Kay Tarrant

(d. March 1, 1980)

Kay Tarrant is a somewhat enigmatic figure who seems to have had a substantial indirect influence on SF, but whose role has been consistently misinterpreted by fannish legend (and prosish legend as well.)

Tarrant was John W. Campbell's assistant at ASF. She stayed in the background: Campbell selected the fiction and the art and was the visible leader, while she oversaw production, proofreading, copyediting, and the like.

Stfnal legend held that Kay Tarrant was a prude who scrubbed anything remotely risque from Astounding and who could even overrule Campbell on this. (There are many stories of writers trying to slip things past her, making it sound like was a widespread game. One writer had bragging rights for years by successfully using the term "ball-bearing mousetrap" to refer to a tomcat in one of his published stories.)
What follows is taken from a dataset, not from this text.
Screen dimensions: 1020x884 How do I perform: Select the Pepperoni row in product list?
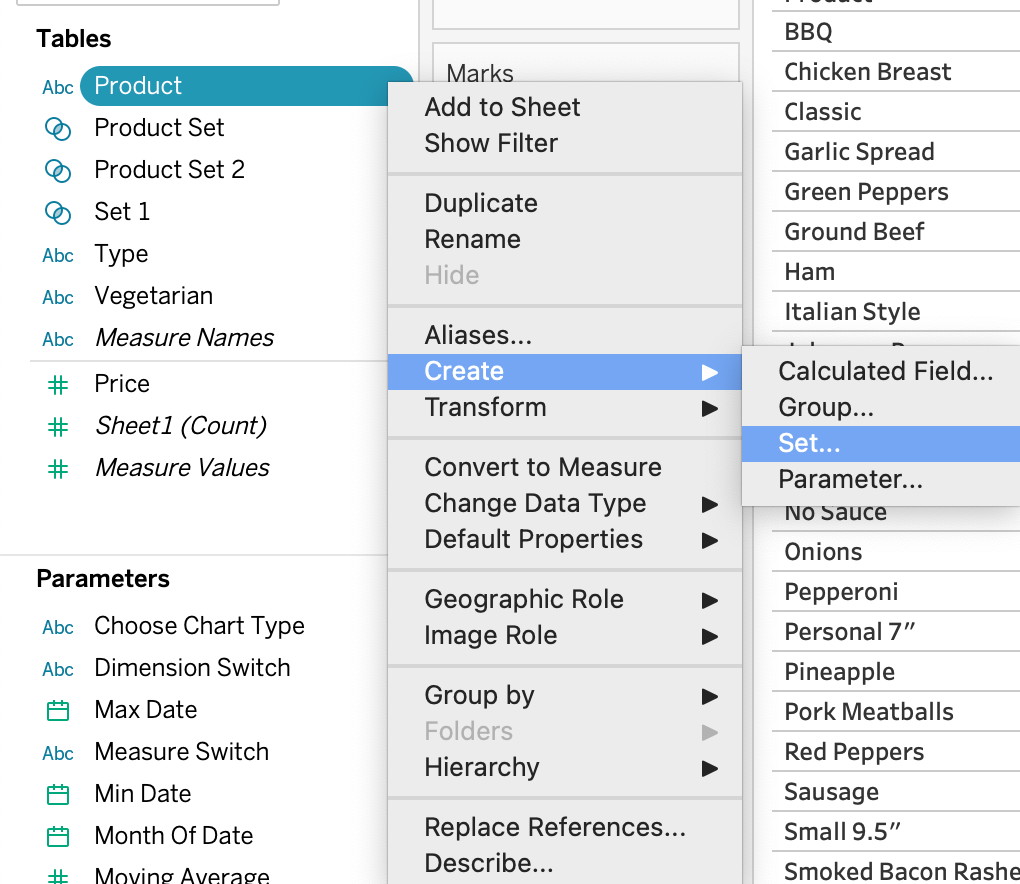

This impression of Tarrant seems to be untrue. Alec Nevala-Lee, in his excellent book Astounding, says that

she occasionally took it on herself to remove bad language from stories—and her prudish reputation also provided Campbell with a convenient excuse whenever a writer objected to any changes. Throughout their partnership, she saw "Campbell," as she always called him, as an oversize boy who would never get the magazine out on his own, and in all the anecdotes from those years, she was the unacknowledged presence in the room, seated a few feet away from the editor and the authors whom he was transforming into his kind of writer.

But her "prudishness" seems to have been entirely professional. A few years before her death, she told a group of writers:

"Personally, I don’t give a f*** what you write, but we have teenagers who read the magazine."

She probably deserves to be remembered as Campbell's partner (albeit junior partner) in shaping modern SF.